I was reading the 23rd Psalm this morning in my One-Year-Bible.

It’s so familiar.

It’s so refreshing.

I thought of other times I’ve read it.  I thought of how I memorized it as a child.  I thought of how encouraging it was to one of my friends, Marty Daily, in the months before she died – 14 years ago today. 

Why is Psalm 23 selected so often to be read at funerals and printed on memorial programs, I wondered.

Maybe because it speaks both to life and to death.   It assures us that with God as our Shepherd, we have all we need for both.  That’s mighty encouraging for family and friends of loved ones who have passed away –  not only in processing the death of people who’ve gone before, but also as we give thought to our own mortality.

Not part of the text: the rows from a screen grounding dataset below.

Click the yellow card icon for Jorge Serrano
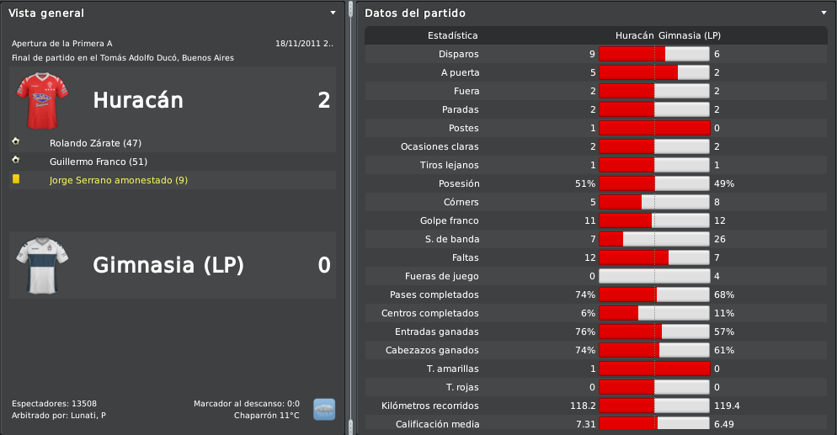 click(x=16, y=179)
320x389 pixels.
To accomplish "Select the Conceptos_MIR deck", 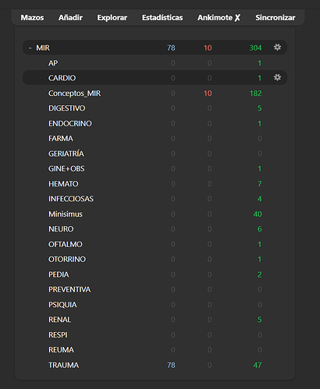I will click(74, 94).

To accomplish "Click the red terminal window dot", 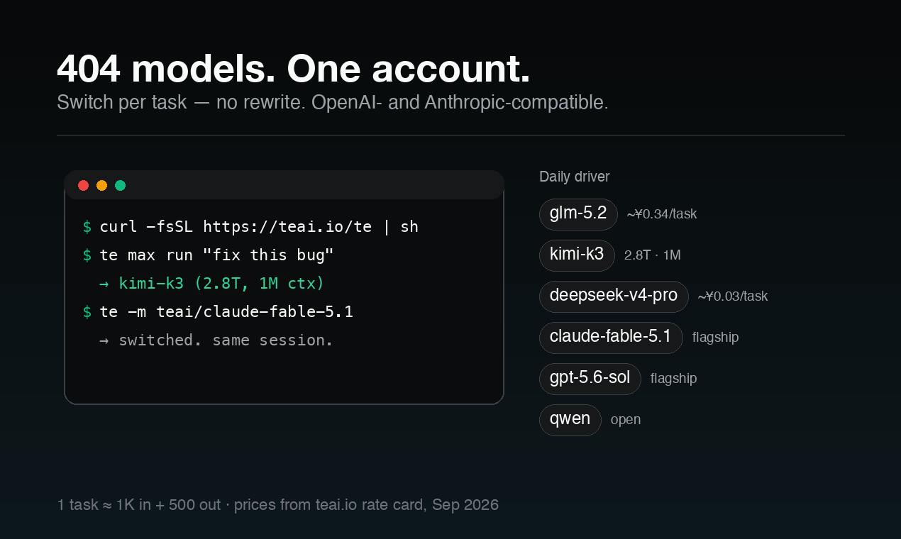I will [83, 185].
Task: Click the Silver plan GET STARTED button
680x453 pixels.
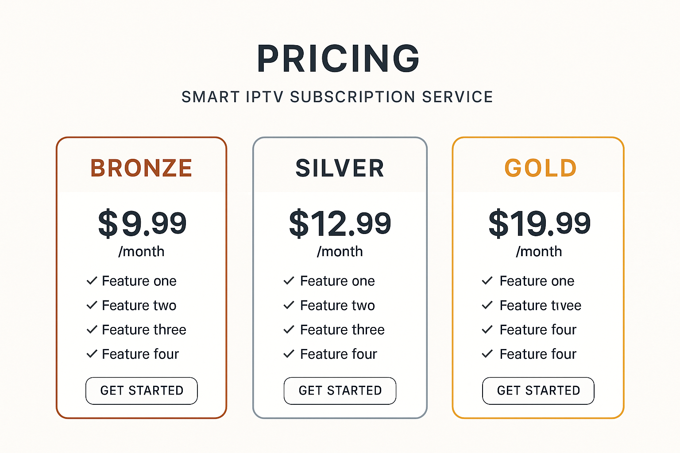Action: click(x=340, y=391)
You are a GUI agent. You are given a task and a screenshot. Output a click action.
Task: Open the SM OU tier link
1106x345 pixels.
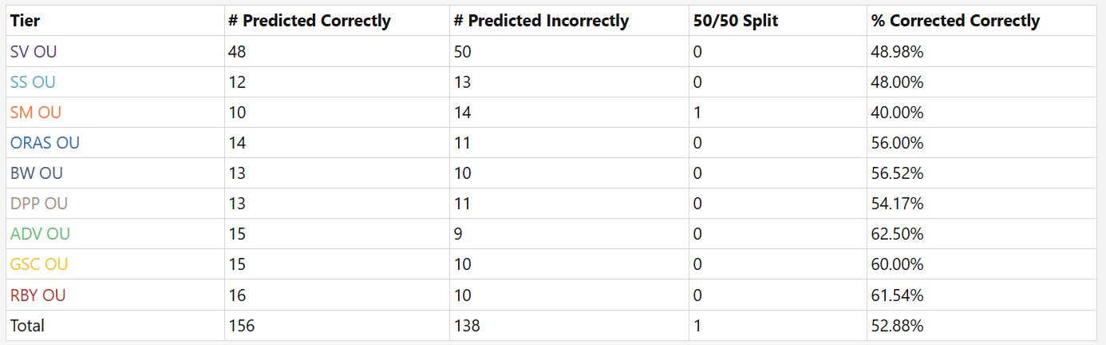35,113
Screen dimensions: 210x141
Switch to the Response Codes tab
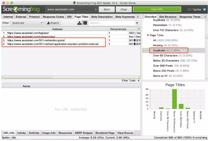click(53, 17)
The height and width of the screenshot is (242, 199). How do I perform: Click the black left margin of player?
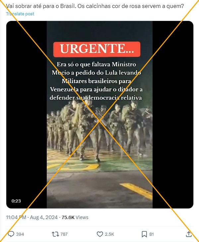27,114
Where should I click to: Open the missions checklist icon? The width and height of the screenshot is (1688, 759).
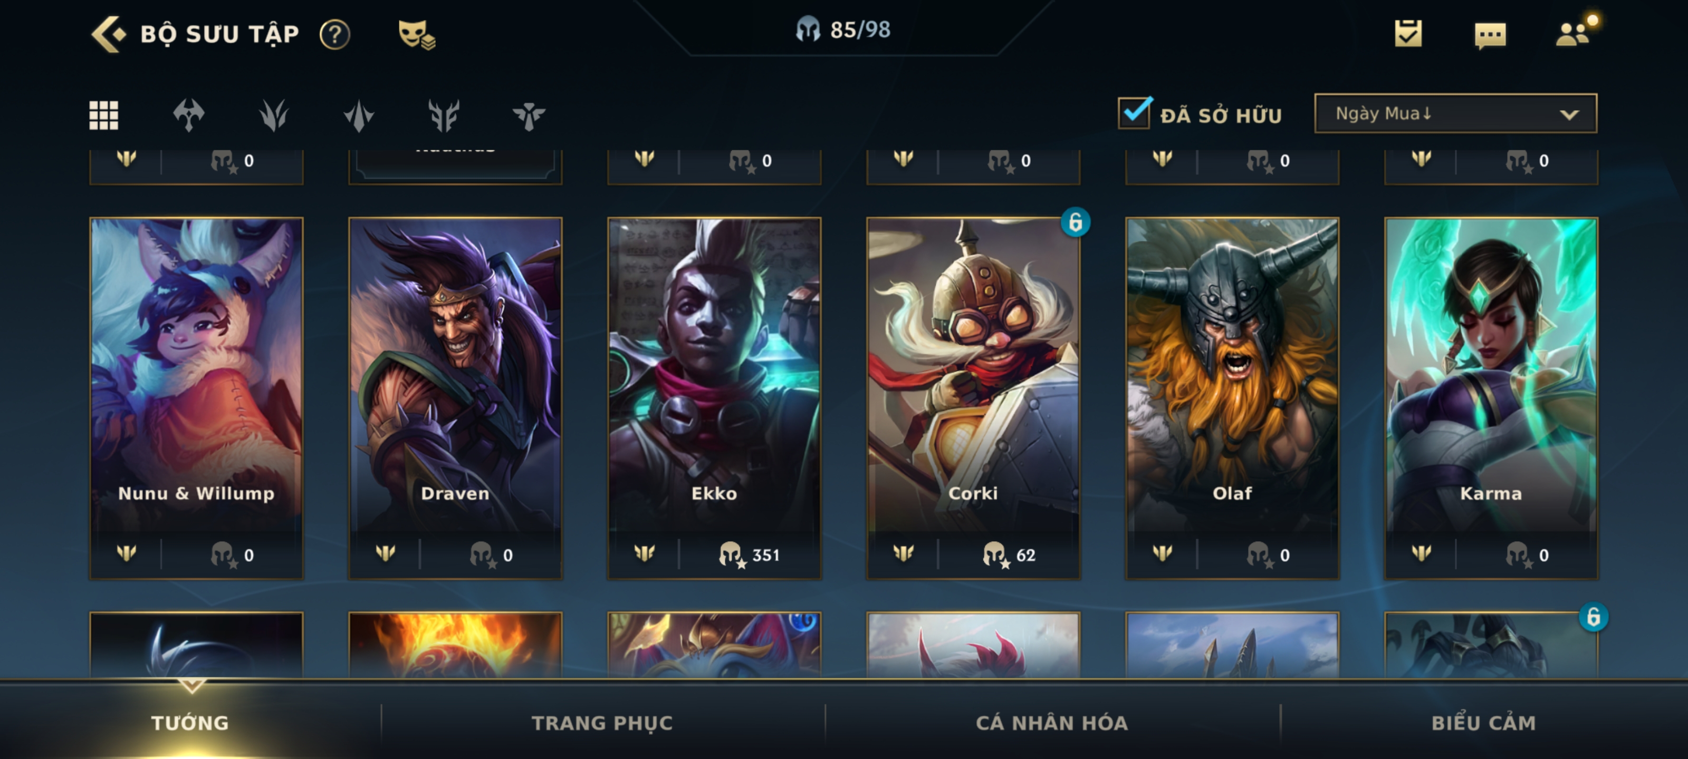pos(1408,33)
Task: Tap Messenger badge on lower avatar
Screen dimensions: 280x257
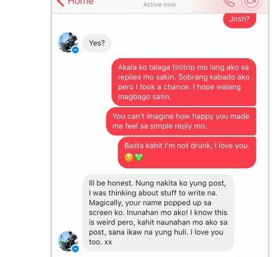Action: click(x=76, y=248)
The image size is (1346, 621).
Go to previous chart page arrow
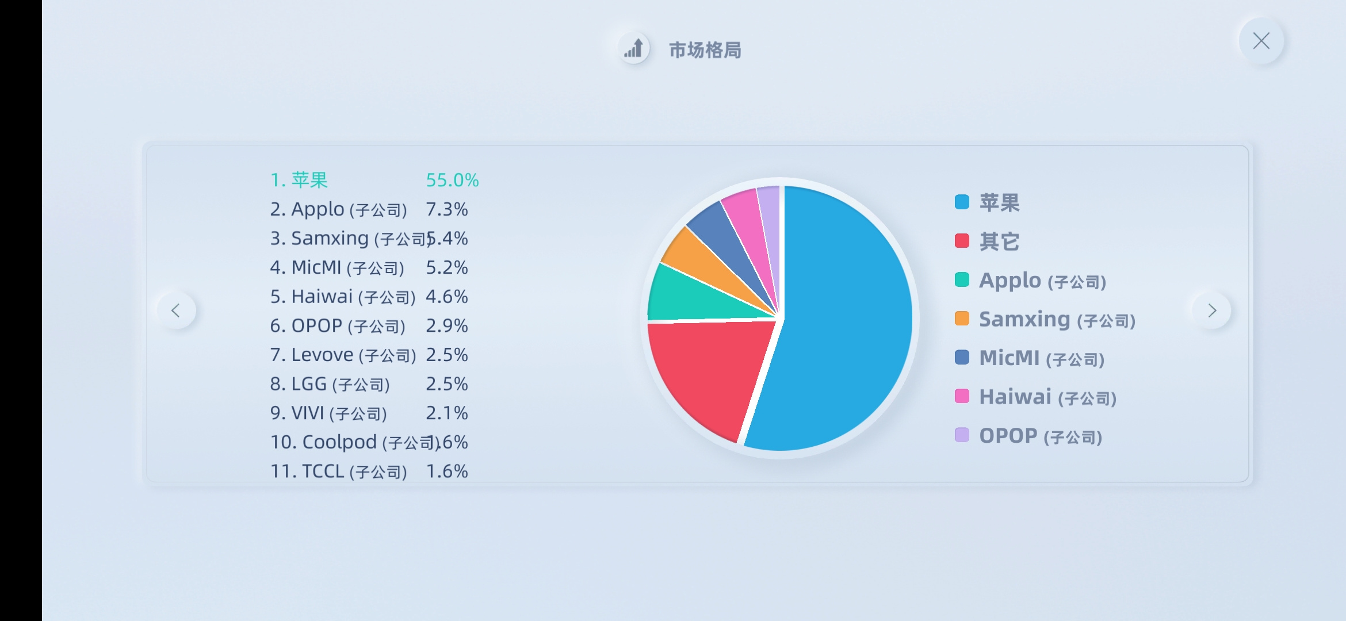pos(176,311)
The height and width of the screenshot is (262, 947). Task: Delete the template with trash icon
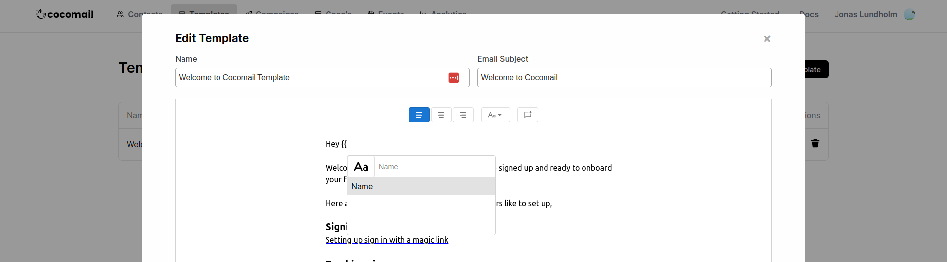(815, 143)
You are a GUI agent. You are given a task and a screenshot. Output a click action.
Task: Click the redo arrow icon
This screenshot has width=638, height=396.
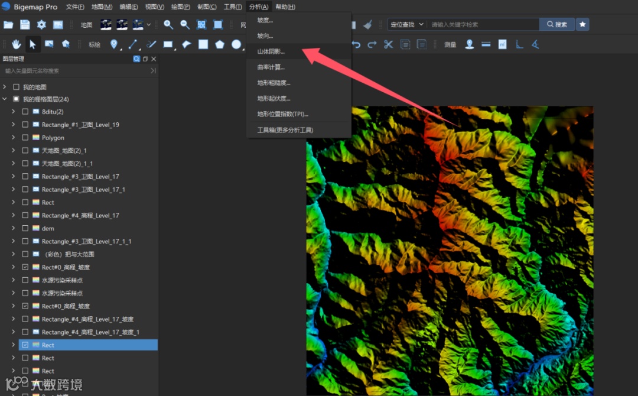[x=372, y=44]
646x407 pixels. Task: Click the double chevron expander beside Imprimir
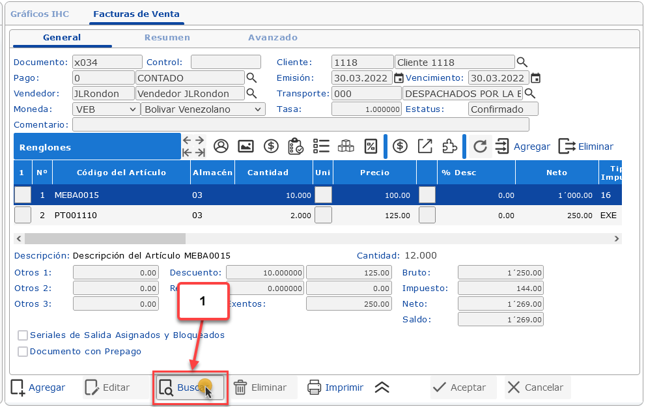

“Death casts a frightening shadow over us because we are entirely helpless in its presence.  We can struggle with other enemies – pain, suffering, disease, injury – but strength and courage cannot overcome death.  It has the final word.  Only one person can walk with us through death’s dark valley and bring us safely to the other side – the God of life, our shepherd.  Because life is uncertain, we should follow this shepherd who offers us eternal comfort.”  (Life Application Study Bible, Psalm 23:4)

While reading Psalm 23 this morning, I listed some of the things our kind Shepherd does for us throughout our lives:


~ He leads us

~ He renews our strength

~ He guides us

~ He is close beside us

~ He protects and comforts us

~ His goodness and unfailing love pursue us all the days of our lives (I remember Dr. Daniel Block saying that he imagines two hound dogs here – (1) goodness, and (2) unfailing love – running after us and nipping at our heels for all of our lives.  I love that picture.)

~He assures us that we can live in His house forever

I’m regularly impressed with how perfectly the whole Bible fits together, and I was impressed all over again this morning.  I’ll explain.

Earlier this week, as I read through the end of the book of Genesis, I came across some tender words that grip me every time I read them.  They’re found in Genesis 48:15.  It’s the scene where Jacob knows that he has come to the end of his life, and he offers blessings to his family members as they gather around him.  Not long before he draws his feet into bed, breaths his last, and joins his ancestors in death, he says, “May the God before whom my grandfather Abraham and my father, Isaac, walked – the God who has been my shepherd all my life, to this very day, the Angel who has redeemed me from all harm – may he bless these boys . . . “

Hmmmm . . . there was that Shepherd providing again.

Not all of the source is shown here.